In August, I gave up three things: desserts, nail biting, and text messaging. Honestly, text messaging wasn’t that hard. Sure, there were a few times where I just didn’t feel like talking to a live person, but I either just did it, or waited. There’s nothing that says you have to immediately call someone as soon as you’re able.  You can wait until you actually feel like talking to the person. Or, conversely, wait until you’re near a computer and simply email them.  I even turned off Dodgeball, and I don’t think I’m going to turn it back on. If I want my friends to know where I am, I’ll tell them myself. I hope they extend me the same courtesy.

The fingernail biting was difficult for the first few days. I hadn’t realized my tendency to stick my fingers in my mouth while I’m driving. I dug out an old charm a friend had given me: a simple amethyst circle tied to a circle of small beads. It was smooth, and cold, and I walked around for several days playing with that instead of my cuticles. Until I broke it. Oops. But by that point my nails had grown long enough that they looked good, so I was spurred on with the “oooh look pretty girl hands!” mentality. I’ve even had to cut them!

--------------------------------

**Written instruction**
Copy out the passage on giving up desserts, nail biting, and text messaging word for word, in full.

**Information provided**
--------------------------------

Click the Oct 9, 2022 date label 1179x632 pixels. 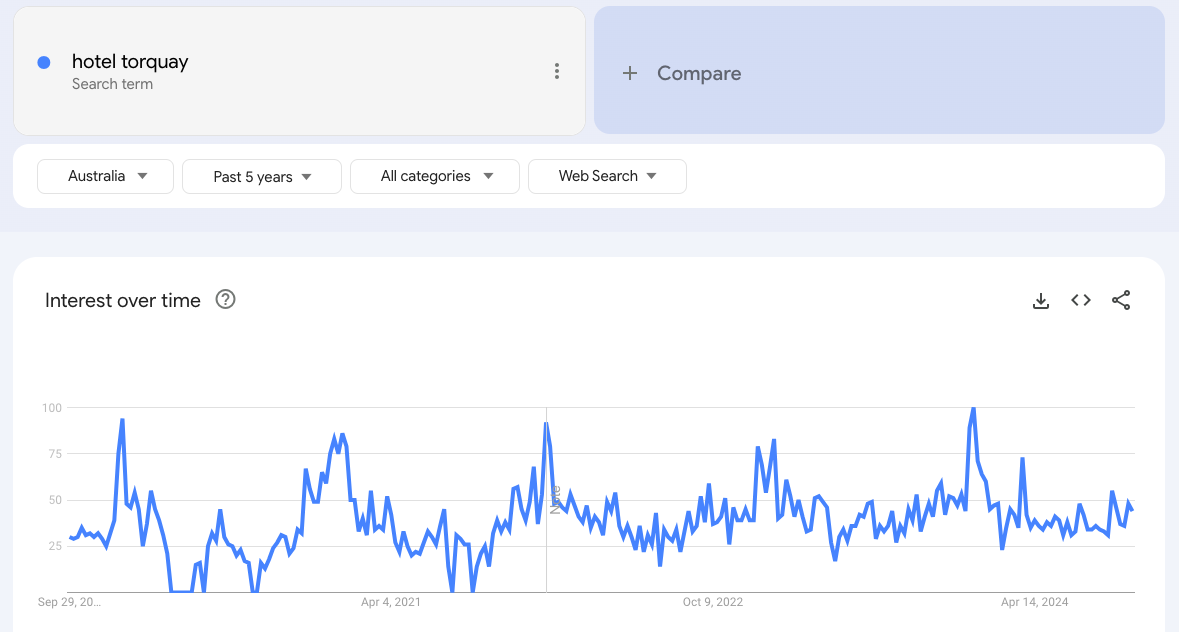click(713, 602)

--------------------------------

**Solution to this task**
In August, I gave up three things: desserts, nail biting, and text messaging. Honestly, text messaging wasn’t that hard. Sure, there were a few times where I just didn’t feel like talking to a live person, but I either just did it, or waited. There’s nothing that says you have to immediately call someone as soon as you’re able.  You can wait until you actually feel like talking to the person. Or, conversely, wait until you’re near a computer and simply email them.  I even turned off Dodgeball, and I don’t think I’m going to turn it back on. If I want my friends to know where I am, I’ll tell them myself. I hope they extend me the same courtesy.

The fingernail biting was difficult for the first few days. I hadn’t realized my tendency to stick my fingers in my mouth while I’m driving. I dug out an old charm a friend had given me: a simple amethyst circle tied to a circle of small beads. It was smooth, and cold, and I walked around for several days playing with that instead of my cuticles. Until I broke it. Oops. But by that point my nails had grown long enough that they looked good, so I was spurred on with the “oooh look pretty girl hands!” mentality. I’ve even had to cut them!